Babel is not a good film.


----------



## Alex W (Feb 26, 2007)

Scott Cairns @ Mon Feb 26 said:


> Alex W @ Mon Feb 26 said:
> 
> 
> > Yeah it's all just a big political wank... doesn't mean [email protected]#t to me.
> ...



You're right... If I won an oscar I could sell it and get some high price hookers.


----------



## Brian Ralston (Feb 26, 2007)

midphase @ Mon Feb 26 said:


> Who votes for this category???? I thought it was other composers who are academy members!
> 
> WTF???? Are those other composers (who I'm sure include Williams, Zimmer, Broughton, Howard, etc) out of their f-ing minds???



The nominees are decided upon by only members of that branch. In this case...the music branch...which consists mostly of previous winners and/or nominees. 
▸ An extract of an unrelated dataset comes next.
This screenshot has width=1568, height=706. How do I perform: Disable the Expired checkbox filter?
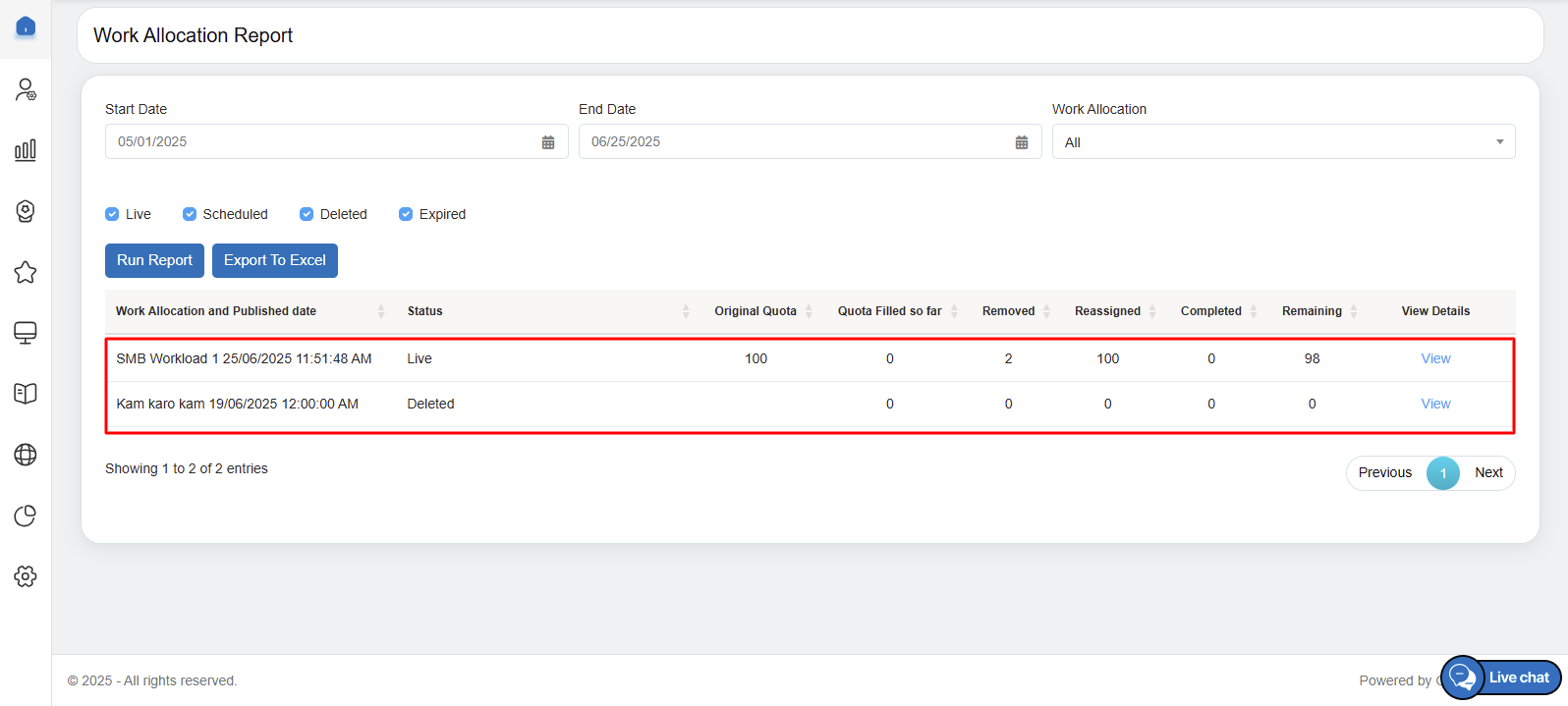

The actual oscar out of those 5 nominees though is voted upon by the entire academy membership whether they are music people or not.


----------



## Brian Ralston (Feb 26, 2007)

Alex W @ Mon Feb 26 said:


> Scott Cairns @ Mon Feb 26 said:
> 
> 
> > Alex W @ Mon Feb 26 said:
> ...



actually...everyone who wins an Oscar has to sign a binding contract that if you ever do not want the oscar statue at any time throughout the rest of your life...you have to sell it back to the Academy for $1. This was done many years ago when some very early Oscar statues were starting to show up on e-bay and is intended to insure that the statues remain exclusive and hard to get. 

:wink:


----------



## handz (Feb 26, 2007)

OK this year OSCAR became real parody. Sad parody. (o)


----------



## Niah (Feb 26, 2007)

Well Babel is the second greatest film I saw in 2006, the first being Children of Men, so I really think that it should have won.

I also believe that Martin deserved to win the award along time ago, but not for this film the departed. We are talking about a remake from a 2002 asian film for christ sake.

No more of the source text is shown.